=== TASK TO COMPLETE ===
Of the records below, reproduce only the span that opens with the line containing "Given: Switch results" and closes with the last line.

=== Stored records ===
◇ ◇ ◇ ◇

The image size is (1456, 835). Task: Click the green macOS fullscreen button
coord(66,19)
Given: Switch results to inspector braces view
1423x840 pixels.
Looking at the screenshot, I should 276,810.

◇ ◇ ◇ ◇

=== SOLUTION TO THIS EXERCISE ===
Given: Switch results to inspector braces view
1423x840 pixels.
Looking at the screenshot, I should 276,810.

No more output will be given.